If you're not needing to prove anything, I've found it can be easier to derive docs4#BEq and use that typeclass instead of DecidableEq. (Edit: easier in that it had been more reliable than deriving DecidableEq.)

Sebastian Ullrich (Sep 29 2022 at 20:47):

We usually prefer BEq for programming, which already has an instance for FVarId. You would need to replace ∈ with List.contains in that case.

Sebastian Ullrich (Sep 29 2022 at 20:48):

As for the one-liner though:

deriving instance DecidableEq for Lean.FVarId

Patrick Massot (Sep 29 2022 at 20:50):

So you mean I should have

def List.dedup' {α : Type _} [BEq α] : List α → List α
| h::t => if t.contains h then dedup' t else h::(dedup' t)
| [] => []

Patrick Massot (Sep 29 2022 at 20:51):

Is this what we want in the standard library?

Patrick Massot (Sep 29 2022 at 20:51):

I mean having both List.dedup and List.dedup'?

Patrick Massot (Sep 29 2022 at 20:52):

Btw I noticed that BEq FVarId exist, I used it in my DecidableEq instance.

Mario Carneiro (Sep 29 2022 at 20:52):

I think that function already exists in Std

Patrick Massot (Sep 29 2022 at 20:53):

Which one?

Mario Carneiro (Sep 29 2022 at 20:53):

oh no it doesn't, List.eraseDup uses DecidableEq

Mario Carneiro (Sep 29 2022 at 20:54):

Well I guess List.pwFilter (. != .) would work

Patrick Massot (Sep 29 2022 at 20:56):

This is interesting but doesn't really answer the general question "should we duplicate every function needing some decidability in a DecidableEq version and a BEq version?"

Mario Carneiro (Sep 29 2022 at 20:57):

I think we should prefer BEq versions in Std with a LawfulBEq instance to bridge the gap to DecidableEq stuff

Mario Carneiro (Sep 29 2022 at 20:57):

that position may need refinement depending on our experience

Mario Carneiro (Sep 29 2022 at 20:58):

But also, in many cases we actually want more general than BEq or DecidableEq and just have a version that takes a predicate (in this case pwFilter is that, although the name is terrible)

Mario Carneiro (Sep 29 2022 at 20:59):

dedupBy makes more sense

Kyle Miller (Sep 29 2022 at 21:00):

@Patrick Massot We don't need duplicates of everything since there's docs4#instBEq

Mario Carneiro (Sep 29 2022 at 21:00):

Another thing: I don't expect these list functions to get nearly as much use as they did in lean 3. There is almost always a better data structure for the job

Mario Carneiro (Sep 29 2022 at 21:01):

in this case, can't you use a FVarIdSet?

Patrick Massot (Sep 29 2022 at 21:01):

I have no idea what is a FVarIdSet, but I can investigate.

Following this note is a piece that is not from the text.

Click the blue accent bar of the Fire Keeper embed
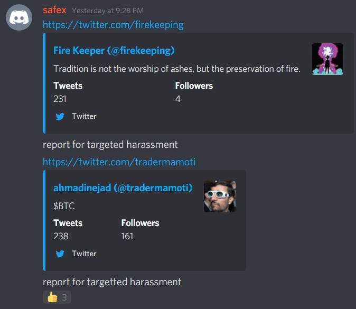Viewport: 356px width, 309px height. (x=44, y=83)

Mario Carneiro (Sep 29 2022 at 21:02):

It's an RBSet of FVarIds

Mario Carneiro (Sep 29 2022 at 21:02):

i.e. it sorts them

Patrick Massot (Sep 29 2022 at 21:02):

Great, I only need to investigate what is a RBSet

Mario Carneiro (Sep 29 2022 at 21:02):

it's a binary search tree

Patrick Massot (Sep 29 2022 at 21:03):

It's crucial in my use case that my list is ordered. I don't want a fancy data structure to reorder them.

Mario Carneiro (Sep 29 2022 at 21:03):

you could push them to an array as you find them

Patrick Massot (Sep 29 2022 at 21:04):

But then you still to check they aren't in the array before pushing, right?

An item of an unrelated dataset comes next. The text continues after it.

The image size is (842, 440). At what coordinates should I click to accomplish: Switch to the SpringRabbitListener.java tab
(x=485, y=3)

Mario Carneiro (Sep 29 2022 at 21:05):

i.e. use a rbset or hashset (FVarIdHashSet also exists) to answer membership queries and then push new things into both the array and the set

Kyle Miller (Sep 29 2022 at 21:05):

How big are these lists? Would the overhead of a hashset for deduplication pay for itself?

Mario Carneiro (Sep 29 2022 at 21:06):

If you anticipate that the set won't be too large in most cases then it's probably better to just use the array and linear search

Patrick Massot (Sep 29 2022 at 21:09):

I anticipate the array will have at most four or five elements in the end.

Mario Carneiro (Sep 29 2022 at 21:11):

yeah, an array would be best for that

Mario Carneiro (Sep 29 2022 at 21:12):

Oh, this function already exists

Mario Carneiro (Sep 29 2022 at 21:13):

def Lean.Expr.getFVars (e : Expr) : Array FVarId :=
  (Lean.collectFVars {} e).fvarIds

Patrick Massot (Sep 29 2022 at 21:16):

Does this version preserve the order in which the free variables occur in the expression?

Mario Carneiro (Sep 29 2022 at 21:17):

it does

Patrick Massot (Sep 29 2022 at 21:17):

Great!

Mario Carneiro (Sep 29 2022 at 21:18):

although if you use fancy elaborators your fvars may not end up in the expected order inside the Expr in the first place

Mario Carneiro (Sep 29 2022 at 21:18):

it's a bit suspect to be relying on this

Mario Carneiro (Sep 29 2022 at 21:18):

(e.g. have x := e; e' elaborates to (fun x => e') e)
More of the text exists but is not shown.